Attempts to put an India label on terror activities, one of the security officials cited above said, are reflected in the names Pakistani’s spy agency Inter Services Intelligence (ISI) has picked for new groups -- such as TRF or the low-key JK Pir Panjal Peace Forum. These names don’t have a religious label, but suggest that they are India-bred, the official said on condition of anonymity.
The intelligence report prepared by Indian security officials on TRF said Lashkar leaders formed the core of the group. At this point, it said, efforts appeared to be concentrated on projecting TRF as a formidable force to attract local recruits.
“TRF is being controlled from Pakistan by top three Lashkar handlers: Sajad Jatt for South Kashmir, Khalid for Central Kashmir and Hanzala Adnan for North Kashmir,” said the report accessed by HT.
TRF’s social media managers in Pakistan claimed responsibility after five terrorists and an equal number of army soldiers were killed in the Keran sector early April.
The group also claimed responsibility for the gunfight in north Kashmir’s Handwara town that killed five security men, including the commanding officer of a Rashtriya Rifles battalion and a Major, over the weekend.
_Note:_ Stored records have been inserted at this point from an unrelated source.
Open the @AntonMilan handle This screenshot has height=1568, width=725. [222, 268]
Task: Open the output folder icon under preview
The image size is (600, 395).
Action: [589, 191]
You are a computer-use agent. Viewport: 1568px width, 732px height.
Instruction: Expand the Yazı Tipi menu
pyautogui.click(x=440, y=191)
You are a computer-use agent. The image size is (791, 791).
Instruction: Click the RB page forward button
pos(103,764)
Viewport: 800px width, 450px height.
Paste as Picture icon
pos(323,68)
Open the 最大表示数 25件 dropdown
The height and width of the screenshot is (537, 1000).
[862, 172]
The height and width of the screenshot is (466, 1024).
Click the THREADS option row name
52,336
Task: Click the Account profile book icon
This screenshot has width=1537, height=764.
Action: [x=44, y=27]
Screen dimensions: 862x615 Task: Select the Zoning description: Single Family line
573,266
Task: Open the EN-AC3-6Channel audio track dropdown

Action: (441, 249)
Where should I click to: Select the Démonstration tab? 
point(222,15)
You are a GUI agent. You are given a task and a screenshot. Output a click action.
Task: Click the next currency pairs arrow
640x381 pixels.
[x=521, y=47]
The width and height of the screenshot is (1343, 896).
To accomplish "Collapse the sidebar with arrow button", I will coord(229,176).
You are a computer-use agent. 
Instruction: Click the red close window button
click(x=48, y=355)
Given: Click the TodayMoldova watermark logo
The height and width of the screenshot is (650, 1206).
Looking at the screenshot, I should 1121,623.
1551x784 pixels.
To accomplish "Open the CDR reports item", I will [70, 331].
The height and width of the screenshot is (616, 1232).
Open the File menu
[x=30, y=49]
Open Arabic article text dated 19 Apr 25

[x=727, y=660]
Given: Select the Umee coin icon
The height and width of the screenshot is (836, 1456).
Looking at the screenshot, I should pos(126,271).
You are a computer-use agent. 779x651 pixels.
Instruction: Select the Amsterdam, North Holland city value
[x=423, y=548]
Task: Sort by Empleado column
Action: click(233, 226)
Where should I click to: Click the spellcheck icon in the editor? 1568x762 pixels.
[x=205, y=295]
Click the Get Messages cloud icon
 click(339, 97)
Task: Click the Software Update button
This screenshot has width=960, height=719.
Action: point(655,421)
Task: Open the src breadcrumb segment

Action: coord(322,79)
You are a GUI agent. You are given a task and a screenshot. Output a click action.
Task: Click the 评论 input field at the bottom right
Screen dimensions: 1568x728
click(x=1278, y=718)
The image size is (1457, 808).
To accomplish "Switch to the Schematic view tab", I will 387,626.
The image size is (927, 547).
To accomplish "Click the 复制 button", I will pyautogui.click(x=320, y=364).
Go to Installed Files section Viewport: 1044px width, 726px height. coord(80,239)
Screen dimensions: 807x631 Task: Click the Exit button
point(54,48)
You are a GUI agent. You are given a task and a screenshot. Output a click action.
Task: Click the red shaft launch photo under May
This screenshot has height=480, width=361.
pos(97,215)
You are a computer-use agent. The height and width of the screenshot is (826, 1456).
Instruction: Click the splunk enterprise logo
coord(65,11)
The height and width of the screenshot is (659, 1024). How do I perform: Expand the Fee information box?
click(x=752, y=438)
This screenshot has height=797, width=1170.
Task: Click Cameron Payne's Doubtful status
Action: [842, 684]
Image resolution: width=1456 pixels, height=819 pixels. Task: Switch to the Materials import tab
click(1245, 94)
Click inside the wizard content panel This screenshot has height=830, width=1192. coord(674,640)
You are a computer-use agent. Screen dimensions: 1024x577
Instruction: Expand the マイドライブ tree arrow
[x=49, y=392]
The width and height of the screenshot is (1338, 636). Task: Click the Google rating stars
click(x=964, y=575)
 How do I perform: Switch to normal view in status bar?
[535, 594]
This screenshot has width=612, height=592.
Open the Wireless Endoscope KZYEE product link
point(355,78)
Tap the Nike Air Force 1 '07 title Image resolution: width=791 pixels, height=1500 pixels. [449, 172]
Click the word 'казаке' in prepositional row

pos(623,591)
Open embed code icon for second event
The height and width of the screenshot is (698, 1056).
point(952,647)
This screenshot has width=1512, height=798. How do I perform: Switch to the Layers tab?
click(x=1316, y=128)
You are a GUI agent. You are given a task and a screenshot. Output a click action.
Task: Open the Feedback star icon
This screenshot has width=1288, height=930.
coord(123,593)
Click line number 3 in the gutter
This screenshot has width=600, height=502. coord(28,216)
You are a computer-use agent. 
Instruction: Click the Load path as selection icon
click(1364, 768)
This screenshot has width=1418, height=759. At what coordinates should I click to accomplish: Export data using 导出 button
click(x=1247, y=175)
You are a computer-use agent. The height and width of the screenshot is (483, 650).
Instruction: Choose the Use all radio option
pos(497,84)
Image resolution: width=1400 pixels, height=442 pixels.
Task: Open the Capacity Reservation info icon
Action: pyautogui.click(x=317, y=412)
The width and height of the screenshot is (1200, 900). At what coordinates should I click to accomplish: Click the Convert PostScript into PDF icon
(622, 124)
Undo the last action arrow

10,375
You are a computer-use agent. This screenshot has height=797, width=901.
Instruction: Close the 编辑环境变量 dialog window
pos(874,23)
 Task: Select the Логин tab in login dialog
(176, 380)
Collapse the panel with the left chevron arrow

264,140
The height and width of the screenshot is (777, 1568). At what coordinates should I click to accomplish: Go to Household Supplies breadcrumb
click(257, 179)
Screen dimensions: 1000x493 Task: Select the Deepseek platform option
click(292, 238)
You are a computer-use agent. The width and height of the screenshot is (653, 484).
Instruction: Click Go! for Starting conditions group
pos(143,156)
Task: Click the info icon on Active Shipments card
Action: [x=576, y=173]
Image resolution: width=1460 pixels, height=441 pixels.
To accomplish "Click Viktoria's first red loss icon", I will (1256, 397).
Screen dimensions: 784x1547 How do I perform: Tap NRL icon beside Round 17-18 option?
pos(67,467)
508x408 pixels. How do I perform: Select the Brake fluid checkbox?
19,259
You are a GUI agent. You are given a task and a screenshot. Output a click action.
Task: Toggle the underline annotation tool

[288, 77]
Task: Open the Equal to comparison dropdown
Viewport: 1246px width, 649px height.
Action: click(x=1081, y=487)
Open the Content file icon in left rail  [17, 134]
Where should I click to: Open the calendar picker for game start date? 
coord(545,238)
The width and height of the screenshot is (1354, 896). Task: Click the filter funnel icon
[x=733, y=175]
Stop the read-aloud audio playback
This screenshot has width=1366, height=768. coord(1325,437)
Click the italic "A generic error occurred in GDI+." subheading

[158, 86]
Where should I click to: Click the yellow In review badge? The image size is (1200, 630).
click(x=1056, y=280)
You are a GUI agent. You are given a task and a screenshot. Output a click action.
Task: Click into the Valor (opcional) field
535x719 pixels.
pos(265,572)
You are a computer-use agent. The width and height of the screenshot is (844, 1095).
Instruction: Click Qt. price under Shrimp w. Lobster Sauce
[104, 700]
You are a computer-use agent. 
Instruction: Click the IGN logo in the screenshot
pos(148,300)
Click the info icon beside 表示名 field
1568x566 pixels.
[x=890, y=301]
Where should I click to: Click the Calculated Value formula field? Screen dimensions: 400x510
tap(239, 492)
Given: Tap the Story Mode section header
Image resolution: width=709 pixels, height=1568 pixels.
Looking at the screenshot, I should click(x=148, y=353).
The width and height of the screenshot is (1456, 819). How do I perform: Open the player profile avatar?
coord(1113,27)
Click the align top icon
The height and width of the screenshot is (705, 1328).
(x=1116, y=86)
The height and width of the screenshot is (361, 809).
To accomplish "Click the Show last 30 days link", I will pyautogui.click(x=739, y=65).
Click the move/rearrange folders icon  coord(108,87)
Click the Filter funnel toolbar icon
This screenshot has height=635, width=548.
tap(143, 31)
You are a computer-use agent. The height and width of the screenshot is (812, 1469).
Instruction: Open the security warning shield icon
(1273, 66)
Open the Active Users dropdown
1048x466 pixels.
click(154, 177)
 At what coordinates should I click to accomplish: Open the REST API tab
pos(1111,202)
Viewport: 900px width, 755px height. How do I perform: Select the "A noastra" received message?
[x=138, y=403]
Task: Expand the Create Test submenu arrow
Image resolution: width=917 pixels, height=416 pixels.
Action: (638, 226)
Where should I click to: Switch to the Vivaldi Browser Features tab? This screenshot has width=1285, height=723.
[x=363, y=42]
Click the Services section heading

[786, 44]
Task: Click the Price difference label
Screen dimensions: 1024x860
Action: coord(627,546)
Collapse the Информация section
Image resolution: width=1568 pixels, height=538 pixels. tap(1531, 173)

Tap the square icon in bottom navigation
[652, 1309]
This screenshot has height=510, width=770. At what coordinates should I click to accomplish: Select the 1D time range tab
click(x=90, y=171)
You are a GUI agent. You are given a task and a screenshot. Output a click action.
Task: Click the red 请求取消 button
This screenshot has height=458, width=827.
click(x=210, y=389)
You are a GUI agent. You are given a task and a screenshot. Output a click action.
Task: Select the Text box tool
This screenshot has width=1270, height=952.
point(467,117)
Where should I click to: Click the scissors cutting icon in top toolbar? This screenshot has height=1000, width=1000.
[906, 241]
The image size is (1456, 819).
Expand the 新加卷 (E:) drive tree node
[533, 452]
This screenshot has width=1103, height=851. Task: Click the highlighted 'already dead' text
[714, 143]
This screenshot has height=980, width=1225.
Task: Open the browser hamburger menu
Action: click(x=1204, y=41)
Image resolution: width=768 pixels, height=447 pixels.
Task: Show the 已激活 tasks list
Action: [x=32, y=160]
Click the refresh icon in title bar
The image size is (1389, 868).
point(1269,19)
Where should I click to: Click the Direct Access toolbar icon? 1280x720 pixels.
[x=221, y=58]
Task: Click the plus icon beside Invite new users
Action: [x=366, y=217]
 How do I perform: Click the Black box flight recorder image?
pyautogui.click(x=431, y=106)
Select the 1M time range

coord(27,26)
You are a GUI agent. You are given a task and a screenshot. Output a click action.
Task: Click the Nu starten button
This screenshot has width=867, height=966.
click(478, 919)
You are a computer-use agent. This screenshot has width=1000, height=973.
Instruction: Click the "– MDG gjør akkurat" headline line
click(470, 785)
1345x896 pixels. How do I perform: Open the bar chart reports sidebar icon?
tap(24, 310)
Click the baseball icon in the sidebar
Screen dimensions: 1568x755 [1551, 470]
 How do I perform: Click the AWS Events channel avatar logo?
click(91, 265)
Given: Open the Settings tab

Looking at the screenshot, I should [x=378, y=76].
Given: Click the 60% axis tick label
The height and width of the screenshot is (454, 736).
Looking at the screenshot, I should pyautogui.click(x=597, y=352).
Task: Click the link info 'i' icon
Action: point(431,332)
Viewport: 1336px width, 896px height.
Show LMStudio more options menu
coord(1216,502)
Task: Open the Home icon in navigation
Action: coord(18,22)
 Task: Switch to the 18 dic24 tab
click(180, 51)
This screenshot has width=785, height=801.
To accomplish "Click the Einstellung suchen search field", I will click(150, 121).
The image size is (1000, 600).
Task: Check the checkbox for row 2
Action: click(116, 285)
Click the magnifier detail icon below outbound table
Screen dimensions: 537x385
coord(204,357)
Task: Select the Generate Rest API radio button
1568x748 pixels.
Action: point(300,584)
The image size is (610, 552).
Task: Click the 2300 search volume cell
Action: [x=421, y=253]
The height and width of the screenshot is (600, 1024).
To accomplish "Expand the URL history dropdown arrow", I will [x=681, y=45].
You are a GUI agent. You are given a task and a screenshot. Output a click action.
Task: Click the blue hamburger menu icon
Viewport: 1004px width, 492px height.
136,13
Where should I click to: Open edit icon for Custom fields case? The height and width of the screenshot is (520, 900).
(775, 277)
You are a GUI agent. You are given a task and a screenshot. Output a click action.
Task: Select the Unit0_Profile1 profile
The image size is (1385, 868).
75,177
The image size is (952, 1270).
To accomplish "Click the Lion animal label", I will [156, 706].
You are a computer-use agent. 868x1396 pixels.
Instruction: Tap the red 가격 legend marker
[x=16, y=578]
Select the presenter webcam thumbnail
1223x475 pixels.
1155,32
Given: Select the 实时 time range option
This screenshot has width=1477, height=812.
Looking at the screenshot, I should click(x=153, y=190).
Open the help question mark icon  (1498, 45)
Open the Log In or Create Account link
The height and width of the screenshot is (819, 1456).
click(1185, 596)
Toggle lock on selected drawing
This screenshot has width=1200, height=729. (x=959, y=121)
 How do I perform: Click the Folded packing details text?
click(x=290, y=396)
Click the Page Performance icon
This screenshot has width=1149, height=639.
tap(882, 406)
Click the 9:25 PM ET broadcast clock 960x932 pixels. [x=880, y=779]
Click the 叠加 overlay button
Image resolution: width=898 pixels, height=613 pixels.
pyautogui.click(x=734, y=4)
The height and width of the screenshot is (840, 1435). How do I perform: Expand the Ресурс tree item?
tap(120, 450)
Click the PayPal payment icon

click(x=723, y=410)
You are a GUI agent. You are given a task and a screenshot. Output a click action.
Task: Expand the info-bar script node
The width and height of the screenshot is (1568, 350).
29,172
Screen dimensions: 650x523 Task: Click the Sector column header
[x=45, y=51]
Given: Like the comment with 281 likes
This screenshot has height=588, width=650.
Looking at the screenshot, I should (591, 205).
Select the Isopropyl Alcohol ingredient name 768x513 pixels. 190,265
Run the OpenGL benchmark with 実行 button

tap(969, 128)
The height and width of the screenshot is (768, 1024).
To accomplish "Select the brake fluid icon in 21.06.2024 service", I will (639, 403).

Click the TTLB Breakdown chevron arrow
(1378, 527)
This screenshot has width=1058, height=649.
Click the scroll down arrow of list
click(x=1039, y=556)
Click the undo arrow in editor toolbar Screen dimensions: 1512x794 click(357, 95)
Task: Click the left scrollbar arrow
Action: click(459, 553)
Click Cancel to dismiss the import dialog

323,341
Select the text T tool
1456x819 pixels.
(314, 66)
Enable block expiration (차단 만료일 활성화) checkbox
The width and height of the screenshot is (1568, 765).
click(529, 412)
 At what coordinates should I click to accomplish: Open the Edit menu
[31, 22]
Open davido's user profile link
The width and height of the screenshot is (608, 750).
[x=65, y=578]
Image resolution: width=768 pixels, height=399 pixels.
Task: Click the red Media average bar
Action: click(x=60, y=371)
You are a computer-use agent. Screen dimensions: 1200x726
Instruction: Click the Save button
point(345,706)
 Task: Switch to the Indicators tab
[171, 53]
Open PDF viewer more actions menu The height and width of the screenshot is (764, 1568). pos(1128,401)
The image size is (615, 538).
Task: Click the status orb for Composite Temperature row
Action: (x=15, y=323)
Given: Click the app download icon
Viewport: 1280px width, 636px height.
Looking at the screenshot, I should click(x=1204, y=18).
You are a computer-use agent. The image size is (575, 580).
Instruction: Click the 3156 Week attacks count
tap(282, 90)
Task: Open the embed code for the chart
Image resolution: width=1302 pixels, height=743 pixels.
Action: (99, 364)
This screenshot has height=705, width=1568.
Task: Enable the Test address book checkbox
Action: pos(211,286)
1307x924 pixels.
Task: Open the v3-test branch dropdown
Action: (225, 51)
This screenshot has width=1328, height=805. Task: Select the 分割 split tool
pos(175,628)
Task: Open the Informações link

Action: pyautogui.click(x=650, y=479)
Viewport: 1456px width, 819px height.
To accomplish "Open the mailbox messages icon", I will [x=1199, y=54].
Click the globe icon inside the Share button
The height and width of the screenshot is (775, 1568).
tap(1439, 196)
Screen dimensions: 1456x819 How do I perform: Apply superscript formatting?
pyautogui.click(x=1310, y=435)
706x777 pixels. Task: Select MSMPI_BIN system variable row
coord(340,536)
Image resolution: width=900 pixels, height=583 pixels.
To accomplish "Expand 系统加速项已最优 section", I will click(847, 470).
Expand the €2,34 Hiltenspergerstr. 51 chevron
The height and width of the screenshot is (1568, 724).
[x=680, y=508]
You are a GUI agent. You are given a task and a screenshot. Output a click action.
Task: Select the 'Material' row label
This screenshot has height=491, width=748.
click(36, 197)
One of the two terrorists killed in the operation was later identified as Lashkar commander Haider, a Pakistani national. The other person was a local terrorist, a resident of Handwara.
In Twitter posts on Wednesday, Pakistan Prime Minister Imran Khan accused India of trying to “find a pretext for a false flag operation” targeting his country even as he put emphasis on what he called indigenous “Kashmiri resistance” in the region. His tweets were seen by security experts as a response to reports of Pakistan’s attempt to send terrorists into India.
Last week, Khan brought in Lt Gen (retired) Asim Saleem Bajwa, a former director general of the Pakistani military’s inter-services public relations, as his new special assistant.
Indian intelligence officials said the LeT’s old guard was focusing on getting TRF new recruits from the Kashmir Valley.
In north Kashmir, they added, LeT terrorists such as Mehrajdduin Halwal are consolidating TRF’s base. Also, the group’s social media handles, which feature content traced back to locations in Pakistan, have been campaigning aggressively. The earliest version of its social media handles has been traced to internet protocol addresses in Pakistan.
For now, security officials expect TRF to carry out grenade attacks, mostly using its overground workers or fresh recruits rather than risking its trained hands. A grenade lobbed in Srinagar’s Hari Singh High Street in October last year was one of its first attacks, they said. The group, however, lost dozens of grenades when the police caught some of its overground workers ferrying arms and ammunition in March.